=== Begin Enclosure ===

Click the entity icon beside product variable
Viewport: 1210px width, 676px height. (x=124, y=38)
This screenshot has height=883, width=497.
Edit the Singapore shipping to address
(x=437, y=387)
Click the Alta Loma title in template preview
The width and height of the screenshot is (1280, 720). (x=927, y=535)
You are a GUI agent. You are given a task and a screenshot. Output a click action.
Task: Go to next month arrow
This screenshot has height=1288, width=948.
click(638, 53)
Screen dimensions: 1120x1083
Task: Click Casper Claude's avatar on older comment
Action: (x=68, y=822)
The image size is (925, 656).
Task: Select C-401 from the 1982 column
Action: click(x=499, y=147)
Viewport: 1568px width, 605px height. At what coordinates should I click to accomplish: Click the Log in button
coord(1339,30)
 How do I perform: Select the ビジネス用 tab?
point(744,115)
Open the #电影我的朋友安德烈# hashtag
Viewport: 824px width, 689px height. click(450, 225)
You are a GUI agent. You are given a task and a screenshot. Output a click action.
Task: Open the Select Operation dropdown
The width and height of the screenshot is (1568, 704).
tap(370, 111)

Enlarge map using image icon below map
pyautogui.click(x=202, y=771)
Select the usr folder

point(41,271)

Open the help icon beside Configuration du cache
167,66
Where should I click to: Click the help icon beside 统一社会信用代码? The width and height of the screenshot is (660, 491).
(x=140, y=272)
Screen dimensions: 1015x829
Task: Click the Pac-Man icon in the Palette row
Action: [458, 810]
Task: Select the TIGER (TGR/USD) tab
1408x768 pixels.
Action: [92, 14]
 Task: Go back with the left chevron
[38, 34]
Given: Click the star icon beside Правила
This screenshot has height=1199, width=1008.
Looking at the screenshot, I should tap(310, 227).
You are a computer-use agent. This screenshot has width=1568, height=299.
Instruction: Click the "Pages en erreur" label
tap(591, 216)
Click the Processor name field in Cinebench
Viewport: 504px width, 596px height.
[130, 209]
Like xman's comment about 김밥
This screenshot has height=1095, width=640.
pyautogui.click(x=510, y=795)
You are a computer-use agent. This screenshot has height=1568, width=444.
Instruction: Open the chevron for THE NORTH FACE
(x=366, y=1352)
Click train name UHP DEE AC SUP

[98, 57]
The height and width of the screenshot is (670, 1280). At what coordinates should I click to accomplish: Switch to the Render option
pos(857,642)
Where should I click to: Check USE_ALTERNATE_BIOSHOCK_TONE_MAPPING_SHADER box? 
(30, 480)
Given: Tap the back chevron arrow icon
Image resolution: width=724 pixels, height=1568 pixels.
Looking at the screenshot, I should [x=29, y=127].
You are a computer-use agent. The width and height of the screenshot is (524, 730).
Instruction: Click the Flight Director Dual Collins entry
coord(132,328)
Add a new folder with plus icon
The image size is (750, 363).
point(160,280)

=== End Enclosure ===

## WHAT YOU WILL DO
The expected output is the exact run of lines from the line with "Image resolution: width=724" through the last line of the material above.

## RESPONSE TO THIS EXERCISE
Image resolution: width=724 pixels, height=1568 pixels.
Looking at the screenshot, I should [x=29, y=127].
You are a computer-use agent. The width and height of the screenshot is (524, 730).
Instruction: Click the Flight Director Dual Collins entry
coord(132,328)
Add a new folder with plus icon
The image size is (750, 363).
point(160,280)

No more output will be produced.